Julia Ann McNeill Journal
The inside cover of the journal bears the date October 2, 1838 and also the year 1841. The first fifty-one pages of the journal consist of a collection of essays on various topics, apparently written as school assignments. Of the twenty-three essays, nine are initialed J A McN or some variation. Eight bear the initials J H T. Six are labeled M L B. The essays are short and the topics range from descriptions of scenery, imaginative paragraphs written from the points of view of animals or inanimate objects, appreciative essays on people or paragraphs which encourage good morals. The handwriting seems similar in some places and different in others. It is possible that more than one person wrote in the journal.

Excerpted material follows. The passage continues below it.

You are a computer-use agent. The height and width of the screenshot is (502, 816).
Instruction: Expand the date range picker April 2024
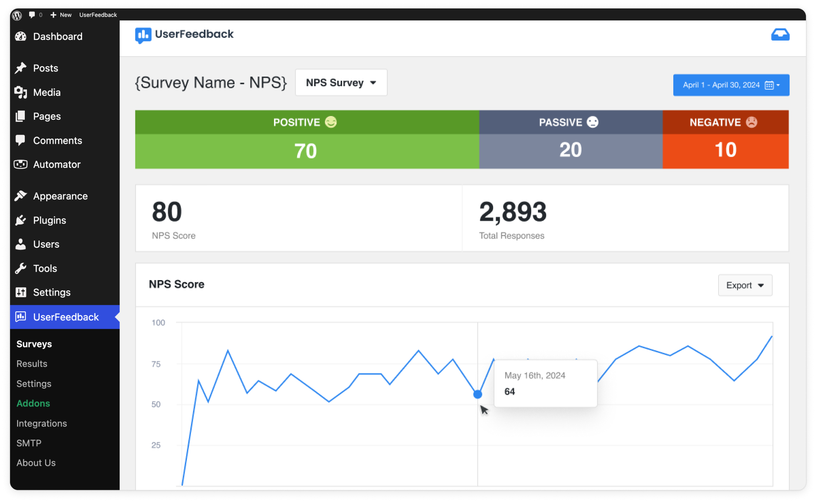coord(730,85)

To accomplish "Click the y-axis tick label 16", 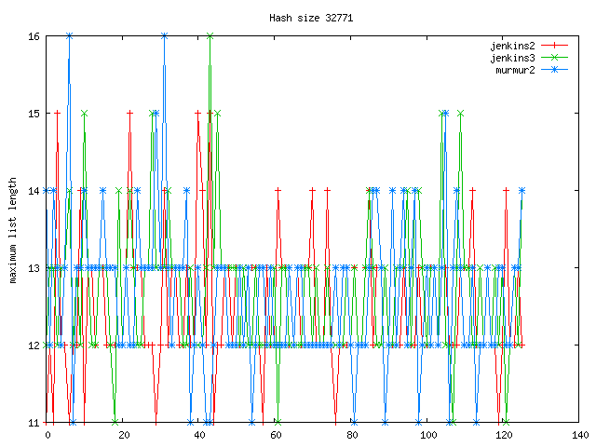I will pyautogui.click(x=33, y=36).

The last twenty pages include fragments and variations of songs, lyrics and poems. Most are unsigned or unidentified in the journal itself. The popular tunes include the 19th century British folk song by Allan Cunningham A Wet Sheet and a Flowing Sea, a version of George F. Bristow's "Miss Lucy Long, and an English version of the French folk song Ma Normandie by Frederic Berat. Among the religious pieces are Reginald Heber's From Greenland's Icy Mountains, a version of Frozen Heart, and Thomas Moore's Nothing True but Heaven. One of the last items is a fragment for Moore's long poem Lalla Rookh: An Oriental Romance. The last page also includes a list of textbooks used by the Brownsville Female Academy in 1838.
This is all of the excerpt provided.